For many young people, it was a crucial part of their early internet experiences. You would spend hours playing mini-games or in the various rooms on the servers, chatting to friends online.

One devastated former Club Penguiner is Bonnie McLaren, now 18, who began playing it, aged nine, after other kids at school introduced her to it. “Everyone played it,” she says. “We all used to meet up on the different servers after school. I was addicted, but it was always so busy and there were so many players, and there were so many games to play.

“Obviously I don’t play it now, but it was so much fun when I was a tween. We used to talk on the phone while we were playing the game together.”

As with any big internet phenomenon, Club Penguin has its own weird internal memes. For example, one room in the game was just a giant iceberg. A persistent rumour claimed that if there were enough penguins on the iceberg, it would tip, though this never happened. From 2011, an army of purple penguins was known to invade the game from time to time.

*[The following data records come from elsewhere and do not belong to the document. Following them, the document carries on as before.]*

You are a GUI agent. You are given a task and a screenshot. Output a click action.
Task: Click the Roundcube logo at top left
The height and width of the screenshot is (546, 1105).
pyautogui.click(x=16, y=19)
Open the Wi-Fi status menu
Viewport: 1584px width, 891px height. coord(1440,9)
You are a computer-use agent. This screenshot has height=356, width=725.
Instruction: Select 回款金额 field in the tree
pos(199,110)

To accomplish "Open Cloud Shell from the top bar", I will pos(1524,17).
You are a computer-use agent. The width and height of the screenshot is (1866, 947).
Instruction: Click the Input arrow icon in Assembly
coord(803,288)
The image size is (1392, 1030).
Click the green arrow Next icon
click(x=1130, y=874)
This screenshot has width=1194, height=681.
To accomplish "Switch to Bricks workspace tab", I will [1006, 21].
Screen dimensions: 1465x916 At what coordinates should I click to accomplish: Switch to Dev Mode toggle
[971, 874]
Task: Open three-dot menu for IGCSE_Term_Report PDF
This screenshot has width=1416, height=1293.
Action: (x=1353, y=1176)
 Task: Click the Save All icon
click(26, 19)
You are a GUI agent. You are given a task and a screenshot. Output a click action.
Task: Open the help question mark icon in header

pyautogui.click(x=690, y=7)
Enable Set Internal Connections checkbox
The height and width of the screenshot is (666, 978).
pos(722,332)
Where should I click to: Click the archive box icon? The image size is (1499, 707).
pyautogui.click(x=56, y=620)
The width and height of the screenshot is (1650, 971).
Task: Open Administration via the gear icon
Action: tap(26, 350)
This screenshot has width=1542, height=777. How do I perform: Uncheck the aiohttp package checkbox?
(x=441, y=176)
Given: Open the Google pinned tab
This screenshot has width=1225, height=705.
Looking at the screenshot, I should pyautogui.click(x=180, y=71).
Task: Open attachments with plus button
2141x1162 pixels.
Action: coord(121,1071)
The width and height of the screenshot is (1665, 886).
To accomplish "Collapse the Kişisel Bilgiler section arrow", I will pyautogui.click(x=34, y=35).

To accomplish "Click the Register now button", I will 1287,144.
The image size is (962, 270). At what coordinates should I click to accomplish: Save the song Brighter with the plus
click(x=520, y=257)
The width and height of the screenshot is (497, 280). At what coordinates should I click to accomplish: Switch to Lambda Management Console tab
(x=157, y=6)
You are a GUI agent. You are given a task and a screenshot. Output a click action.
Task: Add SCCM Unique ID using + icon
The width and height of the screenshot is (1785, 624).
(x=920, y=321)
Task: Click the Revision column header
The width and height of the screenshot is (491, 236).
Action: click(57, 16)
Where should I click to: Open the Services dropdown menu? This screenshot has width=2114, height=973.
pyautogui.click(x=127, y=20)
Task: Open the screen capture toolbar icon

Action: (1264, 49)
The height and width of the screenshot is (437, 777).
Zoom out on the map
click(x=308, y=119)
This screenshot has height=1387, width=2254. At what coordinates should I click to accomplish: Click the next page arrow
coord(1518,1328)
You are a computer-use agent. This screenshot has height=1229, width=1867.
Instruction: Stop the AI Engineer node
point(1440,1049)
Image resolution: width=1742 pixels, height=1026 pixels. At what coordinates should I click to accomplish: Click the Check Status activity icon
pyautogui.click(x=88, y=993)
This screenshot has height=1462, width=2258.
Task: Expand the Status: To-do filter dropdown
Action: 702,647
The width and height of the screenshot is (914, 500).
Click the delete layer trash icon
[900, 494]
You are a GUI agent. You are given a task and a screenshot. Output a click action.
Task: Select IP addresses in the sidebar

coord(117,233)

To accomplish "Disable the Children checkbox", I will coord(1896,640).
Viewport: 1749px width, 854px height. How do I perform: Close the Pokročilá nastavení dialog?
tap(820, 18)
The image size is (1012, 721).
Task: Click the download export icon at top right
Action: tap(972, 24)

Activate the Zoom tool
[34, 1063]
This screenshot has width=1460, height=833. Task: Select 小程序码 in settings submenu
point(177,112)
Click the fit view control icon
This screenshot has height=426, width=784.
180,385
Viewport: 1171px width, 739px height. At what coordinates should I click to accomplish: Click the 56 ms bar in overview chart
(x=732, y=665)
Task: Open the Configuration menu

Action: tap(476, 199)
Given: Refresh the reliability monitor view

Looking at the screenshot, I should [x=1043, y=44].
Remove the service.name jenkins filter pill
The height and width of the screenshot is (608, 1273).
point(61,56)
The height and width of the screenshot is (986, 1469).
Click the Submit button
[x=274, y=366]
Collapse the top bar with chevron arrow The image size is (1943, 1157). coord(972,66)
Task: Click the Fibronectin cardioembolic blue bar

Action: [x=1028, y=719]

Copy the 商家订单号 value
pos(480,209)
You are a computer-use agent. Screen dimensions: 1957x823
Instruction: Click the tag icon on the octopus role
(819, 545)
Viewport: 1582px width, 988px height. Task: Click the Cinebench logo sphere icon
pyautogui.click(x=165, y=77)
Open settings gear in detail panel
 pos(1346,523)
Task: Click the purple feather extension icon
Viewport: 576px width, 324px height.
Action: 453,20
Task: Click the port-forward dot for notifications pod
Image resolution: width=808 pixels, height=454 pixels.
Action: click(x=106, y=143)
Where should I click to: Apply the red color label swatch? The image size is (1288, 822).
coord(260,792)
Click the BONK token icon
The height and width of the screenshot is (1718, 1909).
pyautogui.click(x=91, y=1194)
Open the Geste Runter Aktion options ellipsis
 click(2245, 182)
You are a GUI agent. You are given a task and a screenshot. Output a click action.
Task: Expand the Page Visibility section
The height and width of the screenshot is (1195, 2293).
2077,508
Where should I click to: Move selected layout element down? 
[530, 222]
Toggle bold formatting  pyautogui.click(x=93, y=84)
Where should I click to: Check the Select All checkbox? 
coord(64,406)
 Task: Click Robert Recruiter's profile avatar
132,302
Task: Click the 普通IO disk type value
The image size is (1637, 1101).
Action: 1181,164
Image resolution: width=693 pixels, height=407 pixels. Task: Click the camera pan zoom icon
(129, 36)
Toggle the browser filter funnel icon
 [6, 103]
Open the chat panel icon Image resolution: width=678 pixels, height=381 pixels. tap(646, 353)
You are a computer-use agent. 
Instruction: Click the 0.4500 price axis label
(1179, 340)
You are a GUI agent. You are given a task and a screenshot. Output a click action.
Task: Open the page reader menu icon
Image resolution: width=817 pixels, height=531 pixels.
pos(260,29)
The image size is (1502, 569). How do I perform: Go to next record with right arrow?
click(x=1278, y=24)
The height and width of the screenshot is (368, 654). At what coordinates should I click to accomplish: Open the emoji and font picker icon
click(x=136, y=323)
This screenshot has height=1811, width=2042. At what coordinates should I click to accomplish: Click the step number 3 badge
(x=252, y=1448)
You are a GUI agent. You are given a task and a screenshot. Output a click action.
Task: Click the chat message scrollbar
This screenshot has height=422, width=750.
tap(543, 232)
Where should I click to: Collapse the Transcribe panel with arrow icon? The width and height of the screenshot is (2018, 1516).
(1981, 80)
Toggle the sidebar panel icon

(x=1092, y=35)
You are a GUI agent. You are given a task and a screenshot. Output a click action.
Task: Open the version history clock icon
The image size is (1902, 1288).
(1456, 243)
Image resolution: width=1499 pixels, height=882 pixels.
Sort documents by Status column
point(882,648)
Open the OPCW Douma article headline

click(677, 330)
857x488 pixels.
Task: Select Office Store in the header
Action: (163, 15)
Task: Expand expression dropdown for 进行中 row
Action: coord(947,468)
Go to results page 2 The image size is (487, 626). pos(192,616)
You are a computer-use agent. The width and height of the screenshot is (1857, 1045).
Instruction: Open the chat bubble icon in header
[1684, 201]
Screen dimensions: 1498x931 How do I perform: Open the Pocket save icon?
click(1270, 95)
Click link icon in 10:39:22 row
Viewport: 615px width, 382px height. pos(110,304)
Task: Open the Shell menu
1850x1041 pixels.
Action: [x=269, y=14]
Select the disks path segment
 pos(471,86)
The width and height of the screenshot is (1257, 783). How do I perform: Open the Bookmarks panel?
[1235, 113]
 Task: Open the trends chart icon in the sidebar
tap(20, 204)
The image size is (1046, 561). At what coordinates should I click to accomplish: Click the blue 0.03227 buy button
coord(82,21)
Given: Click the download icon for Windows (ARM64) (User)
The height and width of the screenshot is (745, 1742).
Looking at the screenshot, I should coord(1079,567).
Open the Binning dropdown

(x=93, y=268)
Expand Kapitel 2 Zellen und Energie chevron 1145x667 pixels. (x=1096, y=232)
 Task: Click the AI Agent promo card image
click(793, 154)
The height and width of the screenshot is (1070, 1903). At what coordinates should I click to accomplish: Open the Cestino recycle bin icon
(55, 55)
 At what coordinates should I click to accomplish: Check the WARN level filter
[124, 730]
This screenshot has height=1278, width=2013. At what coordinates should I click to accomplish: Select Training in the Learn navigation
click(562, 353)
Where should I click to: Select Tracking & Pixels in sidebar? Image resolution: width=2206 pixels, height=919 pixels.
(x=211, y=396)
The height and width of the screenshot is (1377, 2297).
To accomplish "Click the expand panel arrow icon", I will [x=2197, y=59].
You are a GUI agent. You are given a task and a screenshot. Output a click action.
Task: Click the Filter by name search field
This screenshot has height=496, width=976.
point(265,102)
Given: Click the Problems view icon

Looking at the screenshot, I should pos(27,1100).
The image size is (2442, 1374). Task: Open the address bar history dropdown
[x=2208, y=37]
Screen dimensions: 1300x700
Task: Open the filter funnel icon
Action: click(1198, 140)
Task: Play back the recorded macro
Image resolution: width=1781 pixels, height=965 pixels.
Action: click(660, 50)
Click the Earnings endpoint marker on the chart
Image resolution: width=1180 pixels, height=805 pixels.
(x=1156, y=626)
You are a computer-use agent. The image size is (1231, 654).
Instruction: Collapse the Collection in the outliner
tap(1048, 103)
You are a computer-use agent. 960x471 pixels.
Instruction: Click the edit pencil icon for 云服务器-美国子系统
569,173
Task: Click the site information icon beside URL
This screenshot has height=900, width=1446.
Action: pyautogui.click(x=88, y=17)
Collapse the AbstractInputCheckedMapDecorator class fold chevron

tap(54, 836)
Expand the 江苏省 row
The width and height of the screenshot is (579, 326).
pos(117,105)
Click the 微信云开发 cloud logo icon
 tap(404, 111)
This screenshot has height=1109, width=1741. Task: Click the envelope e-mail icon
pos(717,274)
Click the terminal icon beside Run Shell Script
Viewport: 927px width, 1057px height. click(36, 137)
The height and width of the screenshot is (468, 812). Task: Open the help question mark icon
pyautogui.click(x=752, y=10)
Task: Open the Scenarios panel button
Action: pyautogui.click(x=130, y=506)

However, Club Penguin has gained a strange notoriety even with non-players, mainly through the circulation of funny screenshots.

As it was a children’s site, swearing was banned. Users attempted to find creative ways to circumvent it, but they would usually get caught out. McLaren says: “Because you got banned for saying pretty much anything bad, it taught me at a very, very early age that I had to watch what I said on the internet.”

Getting banned from Club Penguin became a badge of honour, of sorts. In 2013, the subreddit r/bannedfromclubpenguin was launched mainly to document the funny reasons people got thrown off the site.

Most recently, Club Penguin went viral because it held its very own Anti Trump protest.

Whether Club Penguin will retain its notoriety as a mobile-only game remains to be seen. For those who want to be the first to get banned from Club Penguin Island, it will be launched at the end of March.